** start **

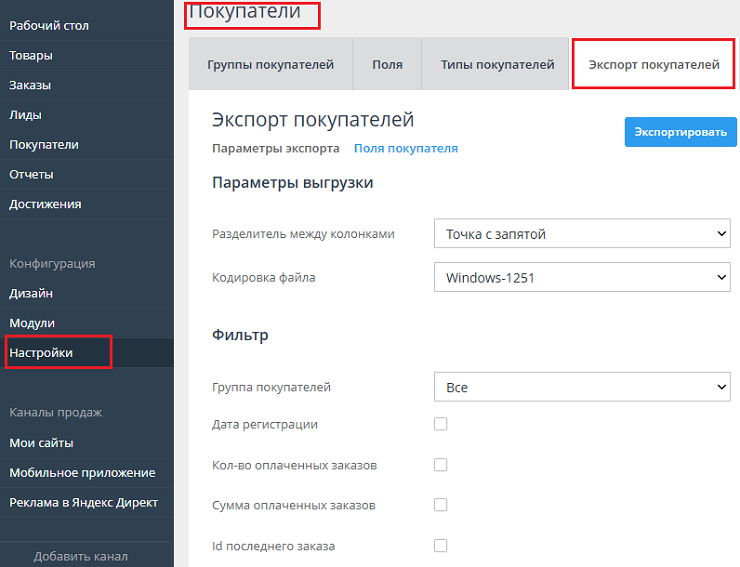Open Рабочий стол in the sidebar
This screenshot has height=567, width=740.
coord(49,26)
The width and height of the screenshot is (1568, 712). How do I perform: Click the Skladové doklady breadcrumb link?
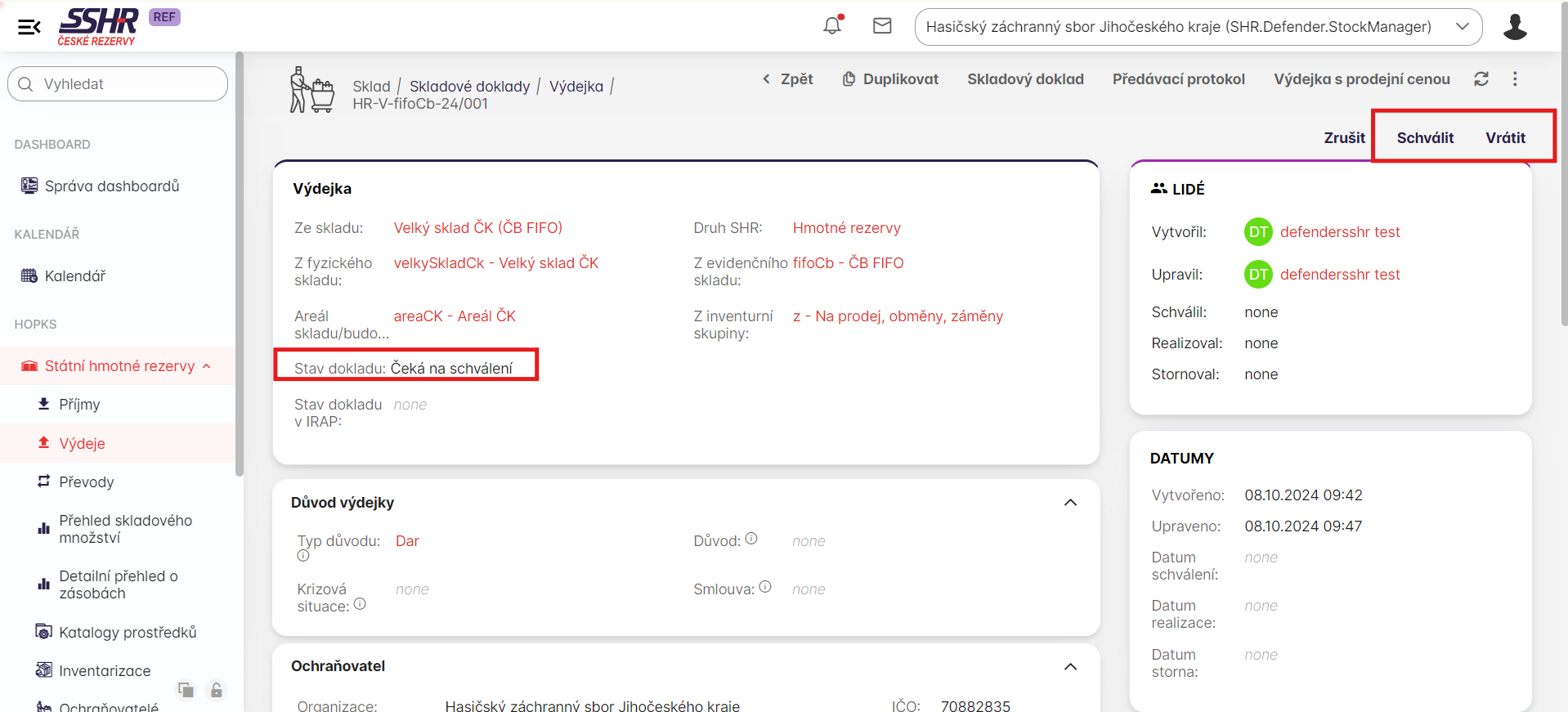pyautogui.click(x=469, y=87)
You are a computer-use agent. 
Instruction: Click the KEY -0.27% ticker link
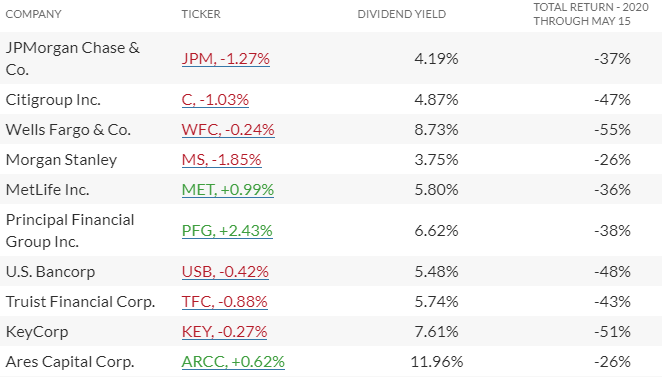(x=224, y=331)
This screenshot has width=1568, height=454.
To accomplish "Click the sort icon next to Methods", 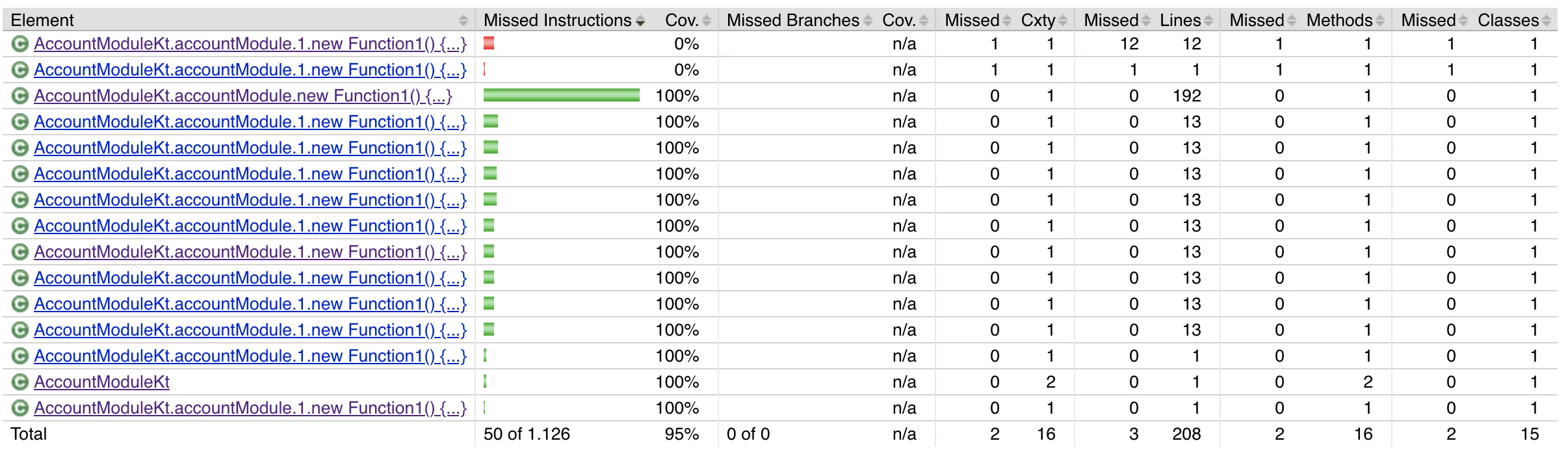I will [1380, 21].
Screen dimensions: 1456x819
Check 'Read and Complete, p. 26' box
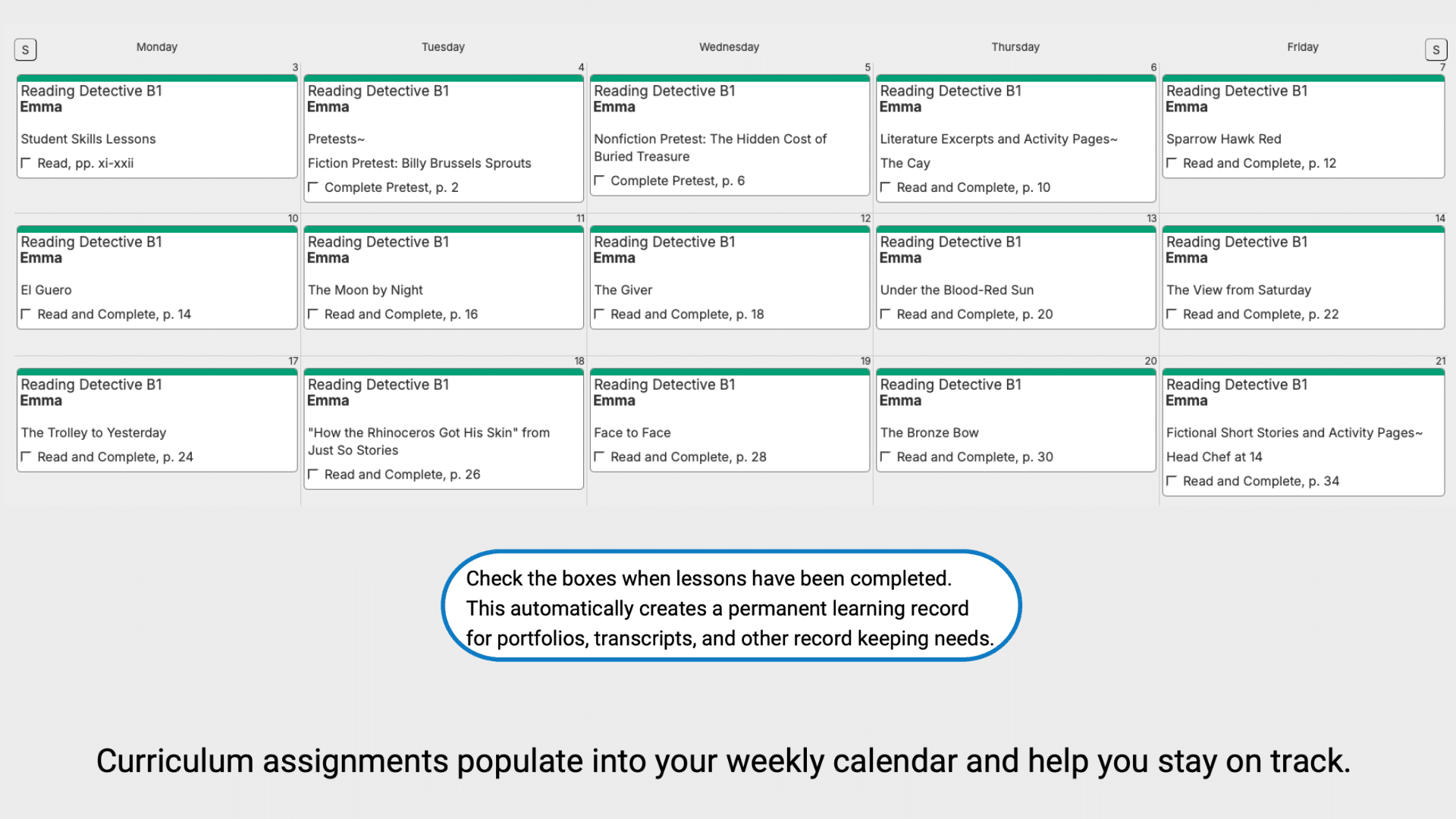[x=313, y=475]
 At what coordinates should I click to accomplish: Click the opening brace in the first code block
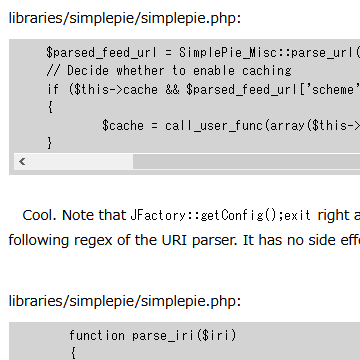point(50,108)
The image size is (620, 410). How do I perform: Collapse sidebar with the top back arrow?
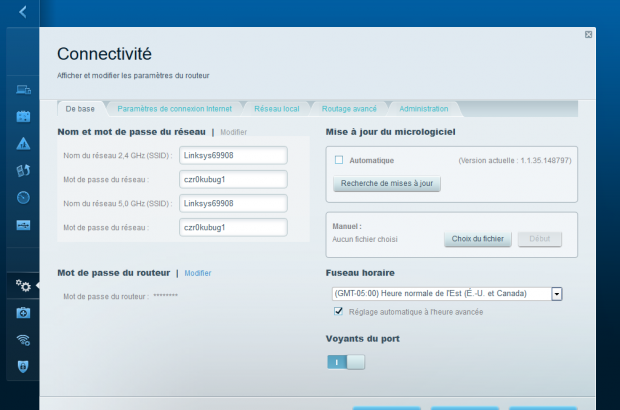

** end **

Set problem:
Copy out everything from the line containing "At what coordinates" down to the end of the rows above, word for word, leaving out the pictures.

Output of the exercise:
 At what coordinates should I click to accomplish: Click the opening brace in the first code block
point(50,108)
The image size is (620, 410). How do I perform: Collapse sidebar with the top back arrow?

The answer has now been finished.